#### [What to do]
Put the following lines into a numbered list, omitting any blank lines.

------ Supplied material ------

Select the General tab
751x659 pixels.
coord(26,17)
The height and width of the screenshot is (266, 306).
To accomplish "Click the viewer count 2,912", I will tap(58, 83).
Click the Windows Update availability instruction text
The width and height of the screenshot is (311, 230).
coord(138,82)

------

#### [Problem solution]
1. Select the General tab
2. 751x659 pixels.
3. coord(26,17)
4. The height and width of the screenshot is (266, 306).
5. To accomplish "Click the viewer count 2,912", I will tap(58, 83).
6. Click the Windows Update availability instruction text
7. The width and height of the screenshot is (311, 230).
8. coord(138,82)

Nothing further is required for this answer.